Putting the child molestation allegations aside for a moment, a biopic examining the King of Pop and fully exploring his controversies like his childhood abuse at the hands of his father, his multiple plastic surgeries and vitiligo issues, or his sexual identity and the conception of his children would be virtually impossible with the Jackson family keeping a hawk-eye’s view of his legacy. Factoring in the allegations would render it untouchable by even the most daring studios in Hollywood. In the best of circumstances, Michael Jackson would be too complicated for a film. In a post-Leaving Neverland world, any film depiction is a non-starter, and should remain that way for the foreseeable future.
Prince once said in an interview with Tavis Smiley, “I can’t be played. A person playing me plays themselves.” He was discussing corporate manipulation, but it could easily apply to a potential film about the musician’s prolific career.
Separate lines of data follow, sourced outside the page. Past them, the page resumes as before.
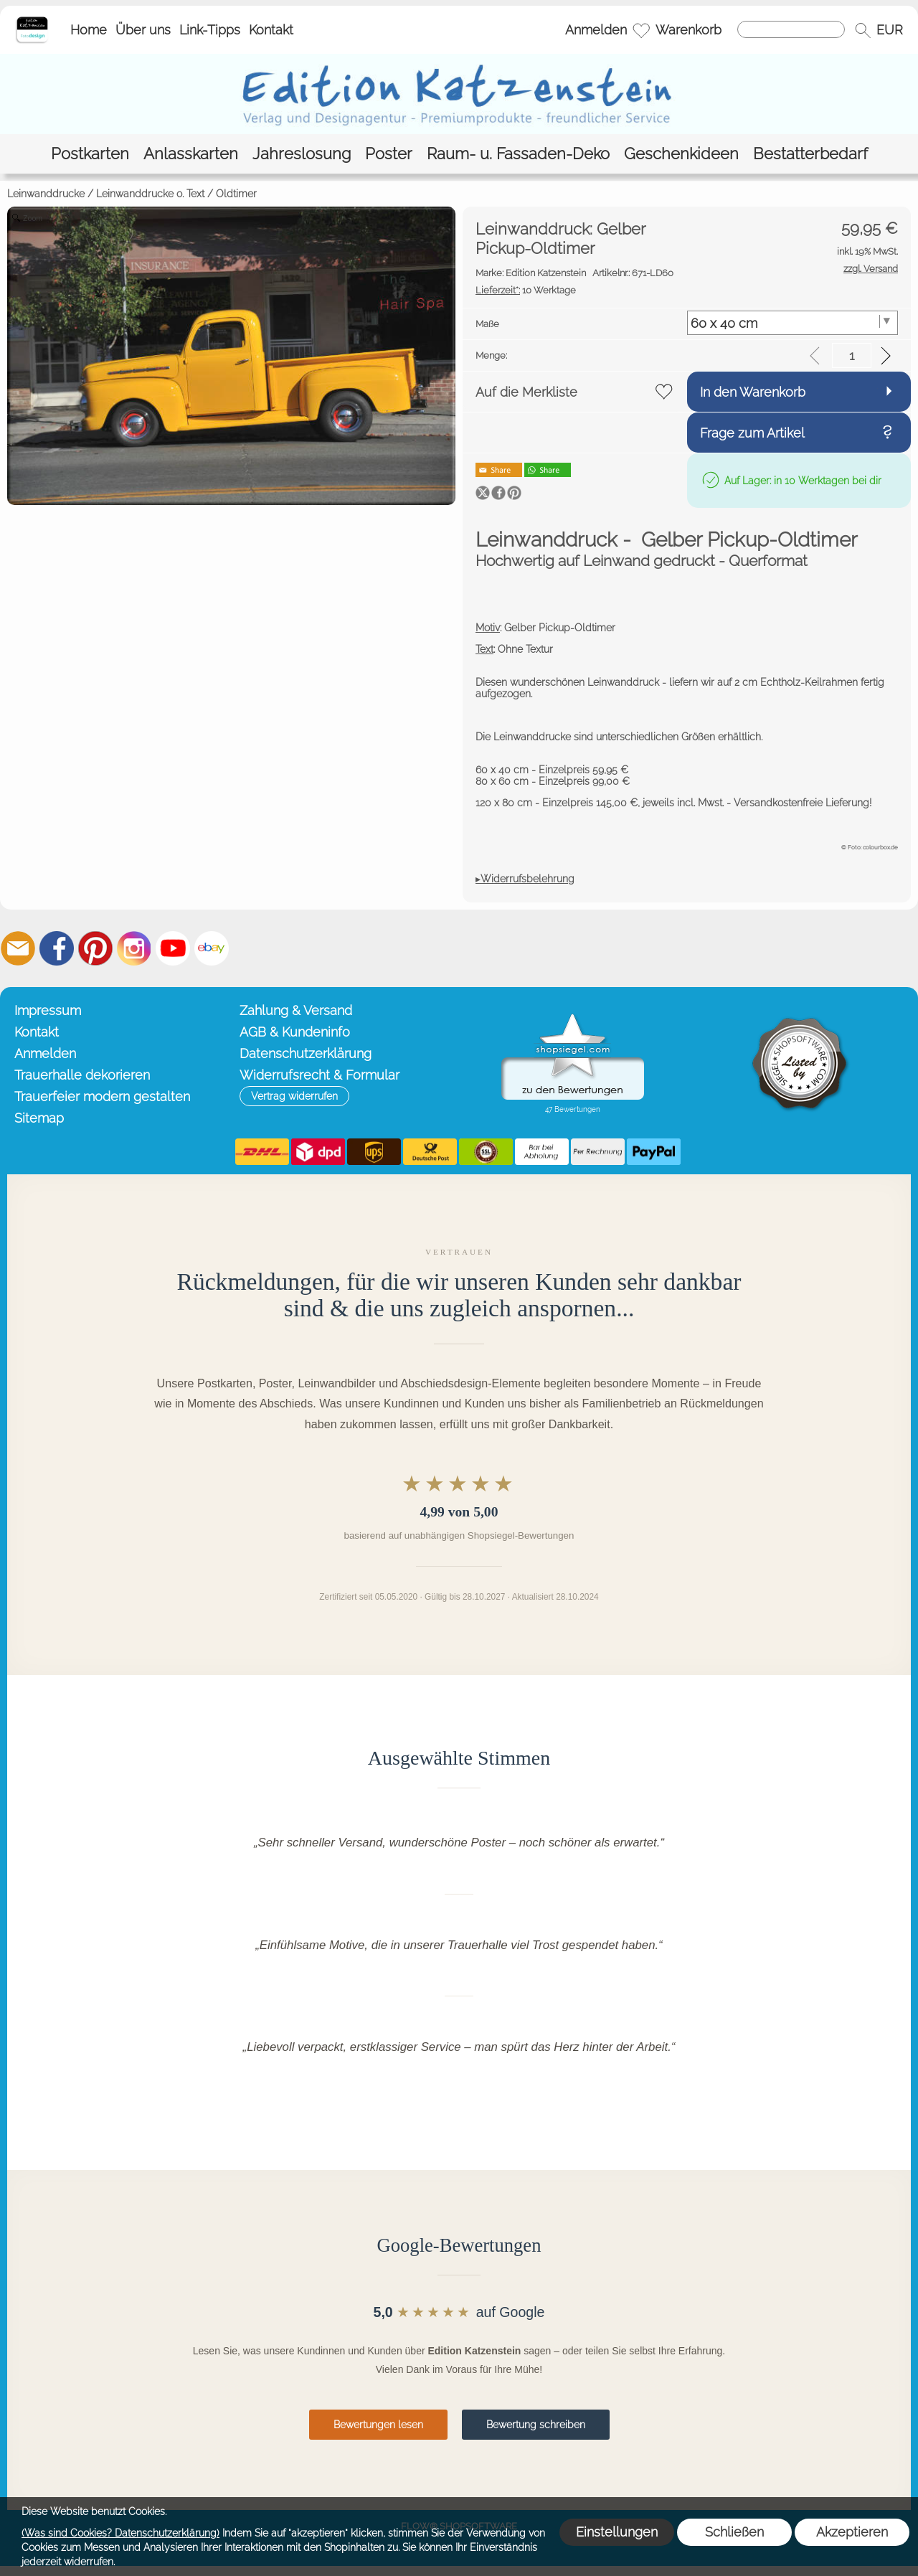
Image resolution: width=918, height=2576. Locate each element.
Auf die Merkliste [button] (526, 392)
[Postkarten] (90, 154)
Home (88, 29)
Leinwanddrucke (46, 193)
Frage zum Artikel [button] (752, 432)
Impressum (47, 1010)
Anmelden (596, 29)
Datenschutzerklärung (306, 1053)
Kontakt (271, 29)
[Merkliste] (641, 30)
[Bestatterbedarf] (810, 154)
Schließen (734, 2531)
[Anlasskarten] (190, 154)
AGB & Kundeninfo (295, 1031)
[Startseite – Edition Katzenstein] (31, 21)
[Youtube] (173, 948)
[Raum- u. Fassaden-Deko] (518, 154)
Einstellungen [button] (617, 2531)
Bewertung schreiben (535, 2424)
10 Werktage (525, 290)
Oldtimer (236, 193)
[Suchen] (791, 29)
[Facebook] (57, 948)
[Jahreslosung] (301, 154)
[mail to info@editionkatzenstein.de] (18, 948)
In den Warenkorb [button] (752, 392)
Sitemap (39, 1118)
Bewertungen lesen (378, 2424)
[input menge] (851, 355)
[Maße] (793, 322)
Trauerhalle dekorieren (82, 1074)
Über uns (143, 29)
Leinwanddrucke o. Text (150, 193)
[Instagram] (134, 948)
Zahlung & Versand (296, 1010)
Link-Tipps (209, 29)
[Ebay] (212, 948)
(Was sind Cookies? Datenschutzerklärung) (120, 2533)
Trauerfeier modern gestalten (102, 1096)
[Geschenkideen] (681, 154)
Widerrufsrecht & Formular (319, 1074)
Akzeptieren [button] (852, 2531)
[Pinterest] (95, 948)
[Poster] (389, 154)
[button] (862, 30)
In the years after his shock passing, his popularity has only grown with audiences of all ages. A film about this engrossing, enigmatic figure is a no-brainer, but I doubt Prince’s estate would want to risk his highly valuable catalog on a film that explores his androgyny, his complicated relationships, or even the highly publicized legal battle with his record label that prompted his name change to an unpronounceable symbol. The latter alone could inform a whole movie, as a matter of fact, but considering that Warner Bros. and the estate are in good standing, that conflict is likely one they will want to keep buried.
2020 will mark the 40th anniversary of the beloved Beatle’s shocking murder in New York, and it would seem like a good idea to mark the occasion with a film exploring his life and career. And there’s more than enough material: the highs of Beatlemania, his successful solo career, his relationship with Yoko Ono that people still blame the Beatles’ breakup on. That last point is what ultimately holds a meaty biopic back. Ono has worked tirelessly to look after her late husband’s legacy, and may not look kindly on a film that tackles their rocky courtship and the public’s outright hatred of her. The Beatles are instead being celebrated another way; the alt-comedy film Yesterday will be released this summer.
For some people, Diana Ross already has a biopic, called Dreamgirls. As for the actual story of her life, I cannot imagine a universe where Ms. Ross would ever allow a film that dug into her youthful struggles with Supremes groupmate Mary Wilson, or her love affair with Motown founder Berry Gordy and their child Rhonda. Ms. Ross shares a lot in common with Streisand, and while she loosened their reigns a bit, especially as her family has grown into the next generation, she is still a top-shelf diva who will demand more than enough input into her story to render it little more than a preening tribute to her (accurate) greatness.